Qualitative and quantitative analyzes by X-ray diffraction

 This analysis makes it possible to identify the crystalline phases present in the solid analyzed because each of the zeolite structures has a single diffractogram (or diffraction spectrum) defined by the positioning of the diffraction peaks and by their relative intensities.

 The zeolite crystals are spread and smoothed on a sample holder by simple mechanical compression. The conditions of acquisition of the diffractogram realized on the device D5000 Brucker are the following ones:

 • Cu tube used at 40 kV - 30 mA;

 • size of the slots (divergent, diffusion and analysis) = 0.6 mm;

 • filter: Ni;

• rotating sample device: 15 rpm ^"1 ;

 • measuring range: 3 ° <2Θ <50 °;

 • not: 0.02 °;

 • counting time in steps: 2 seconds.

 The interpretation of the diffraction spectrum (or diffractogram) obtained is carried out with the EVA software with identification of the phases using the ICDD PDF-2 base, release 201 1 which makes it possible to highlight a phase perfectly. crystalline.

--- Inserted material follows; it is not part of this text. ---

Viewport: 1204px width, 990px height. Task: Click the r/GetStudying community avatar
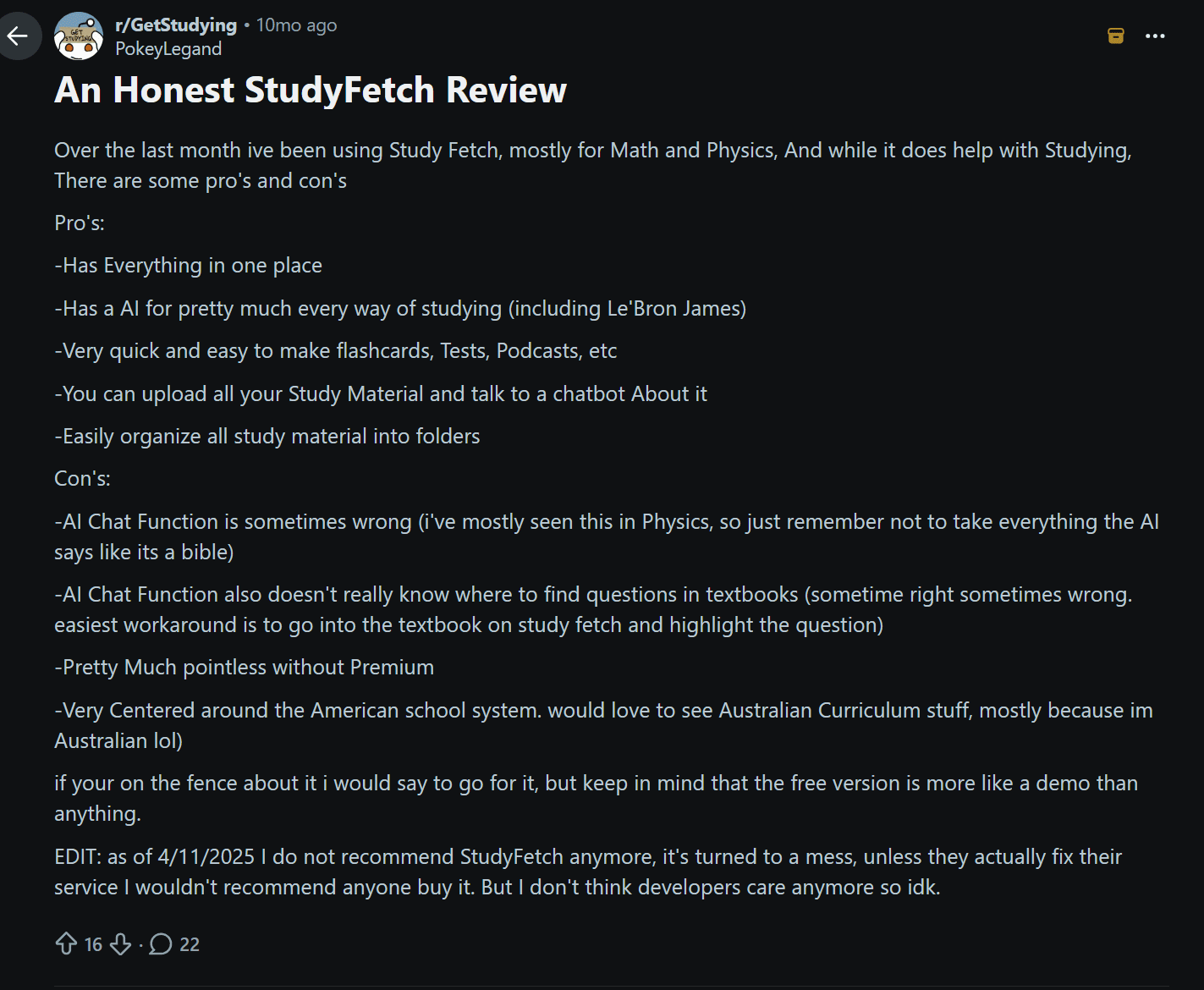pos(80,36)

The amount of zeolite fractions X is measured by XRD analysis. This analysis is carried out on a device of the Bruker brand, then the quantity of the zeolite fractions X is evaluated using the software TOPAS Bruker society. Example 1

 Synthesis of XPH with addition of nucleation gel and growth gel with TPOAC / AI2O3 ratio = 0.04

 (where XPH indicates a zeolite with hierarchical porosity (ZPH) type X)

a) Preparation of the growth gel in stirred reactor with Archimedes screw at 300 rpm ^"1 .

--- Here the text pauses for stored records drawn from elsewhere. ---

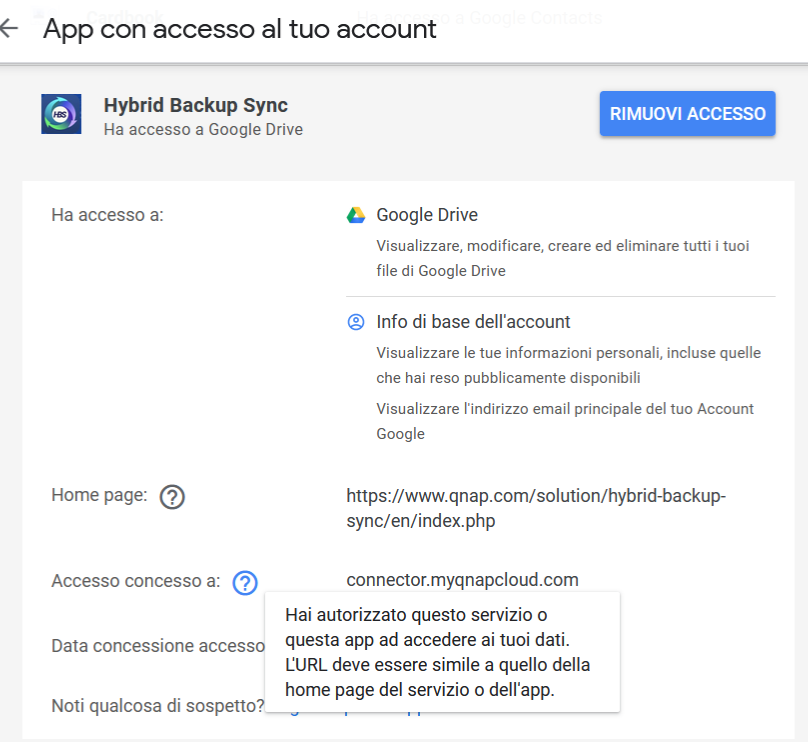Open the qnap.com hybrid-backup-sync home page URL
The height and width of the screenshot is (742, 808).
point(536,508)
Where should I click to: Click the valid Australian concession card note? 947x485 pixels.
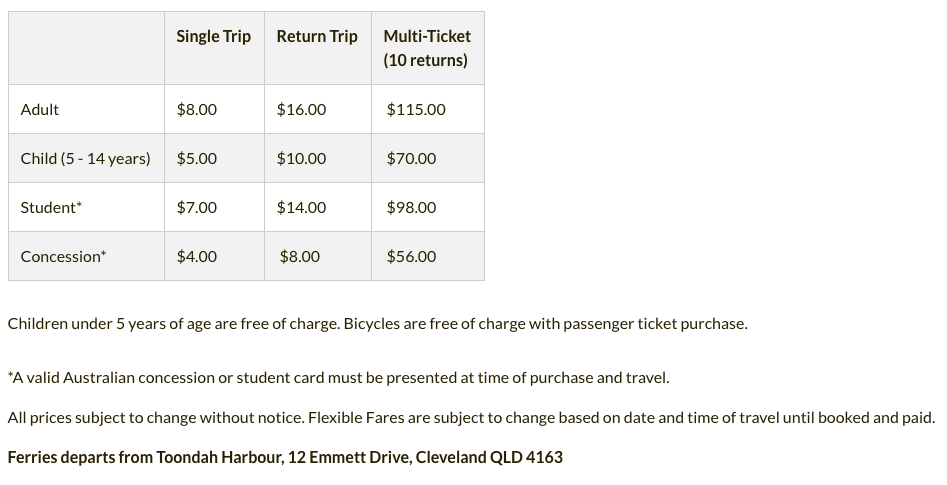pos(338,378)

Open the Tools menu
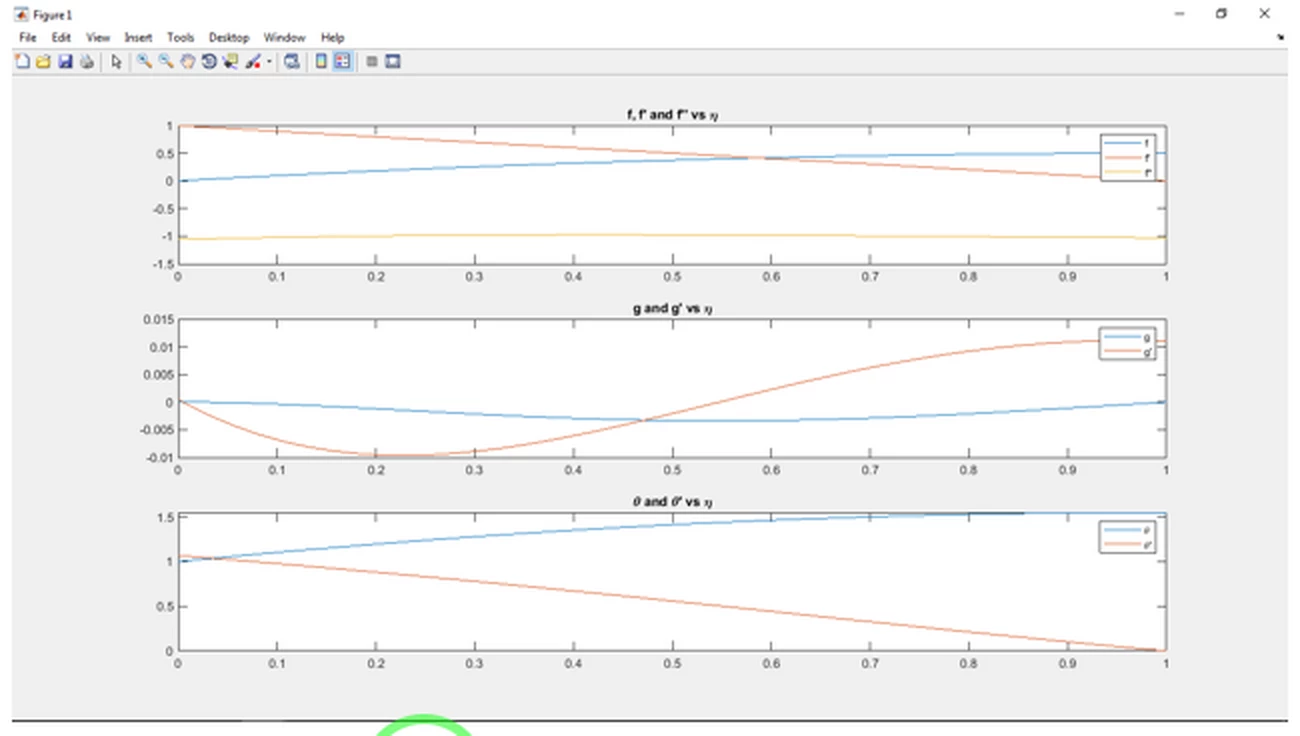pyautogui.click(x=180, y=37)
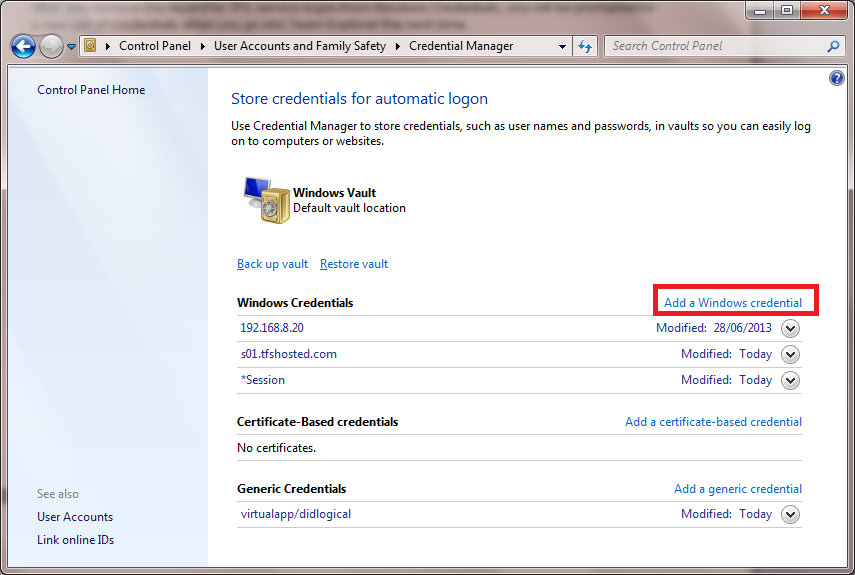Click the refresh icon beside address bar
Screen dimensions: 855x575
pyautogui.click(x=586, y=46)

In a 3 liter stainless steel reactor equipped with a heating jacket, a temperature probe and a stirrer, a growth gel is prepared by mixing an aluminate solution containing 19 g of hydroxide. sodium (NaOH), 128 g of alumina trihydrate (ΑΙ ₂ 0 ₃ · 3Η ₂ 0 containing 65.2% by weight AI ₂ 0 ₃₎ and 195.5 g water at 25 ° C in 25 minutes with an agitation rate of 300 tr.min ^"1 in a silicate solution containing 565.3 g of sodium silicate, 55.3 g of NaOH and 1997.5 g of water at 25 ° C.

[0077] The stoichiometry of the gel growth is as follows: 3.48 Na ₂ 0 / AI ₂ 0 ₃ / 3.07 Si0 _2/180 H ₂ 0. The homogenization of the gel growth is carried out with stirring at 300 revolutions min ^-1 for 25 minutes at 25 ° C.

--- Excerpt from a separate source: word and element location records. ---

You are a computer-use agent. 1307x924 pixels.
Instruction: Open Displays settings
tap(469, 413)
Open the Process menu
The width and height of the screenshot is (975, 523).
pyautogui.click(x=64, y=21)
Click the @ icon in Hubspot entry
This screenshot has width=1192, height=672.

b) Addition of the nucleation gel

[0078] To the gel growth at 25 ° C with stirring at 300 tr.min ^"1, 61, 2 g of nucleating gel (2% by weight) of composition 12 Na ₂ 0 / AI ₂ 0 ₃ / 10 Si0 _2/180 H ₂ 0 prepared in the same manner as the growth of frost, and ripened for 1 hour at 40 ° C. After 5 minutes of homogenization at 300 tr.min ^"1, the stirring rate is reduced to 100 r ^"1 and continued for 30 minutes.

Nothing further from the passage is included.